I wanna know if x=0 can be the Asymptote or not ? please explain why ?! Thank you !
2006-12-23 17:49:28 · 5 answers · asked by A.B 1 in Science & Mathematics ➔ Mathematics
The place at which y=[(1/x)] and y=(1/x) is undefined is the same.
x=0 is the vertical asymptote because of division by zero
It doesn't change even if you take the floor of that because division is the first operation that you do before handling the function (floor(x)).
2006-12-23 17:54:02 · answer #1 · answered by ariotinlondon 2 · 0⤊ 0⤋
It is an asymptote.
An asymptote is a line that a function's graph approaches ever closer as the graph goes to the infinite region it is going to.
So x=0 is indeed a vertical asymptote for this function since getting closer to 0 from either side makes 1/x ever larger in magnitude and hence makes floor(1/x) also ever greater, causing x=0 to be ever closer approached by the graph of the given function.
2006-12-23 17:56:09 · answer #2 · answered by mulla sadra 3 · 0⤊ 0⤋
I assume when you say floor you mean the floor function of 1/x?
If so then x=0 is indeed the asymptote b/c 1/0 is undefined therefore an asymptote.
2006-12-23 17:54:29 · answer #3 · answered by Anonymous · 0⤊ 0⤋
The vertical asymptote is x = 0 because when x approaches to 0, y approaches to infinity.

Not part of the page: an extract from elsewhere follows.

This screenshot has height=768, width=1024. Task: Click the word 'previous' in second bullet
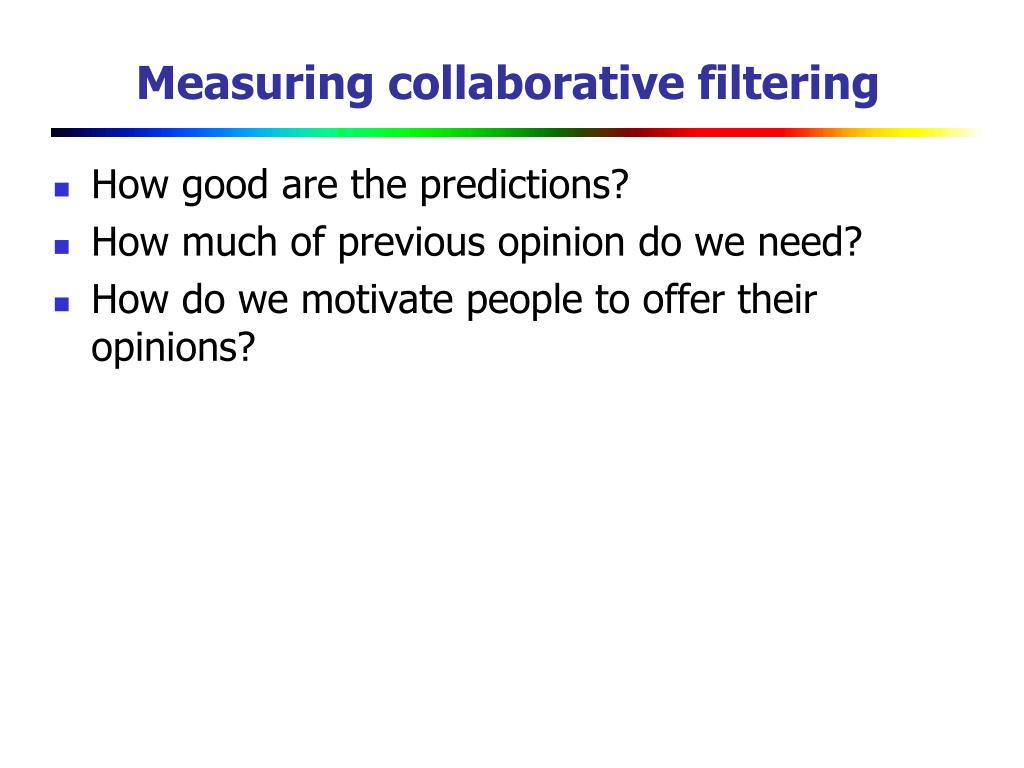tap(411, 244)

Asymptote always relates to a limit.
2006-12-23 17:54:11 · answer #4 · answered by sahsjing 7 · 0⤊ 0⤋
it is the azsymtot with equation x=0
this is why
it is an asymptot because for every eps >0 there exist a delta > 0 such that |0 - floor(1/x) | < eps whenever |x| > delta
in fact tyou will have equality because of the floor function
2006-12-23 18:24:23 · answer #5 · answered by gjmb1960 7 · 0⤊ 0⤋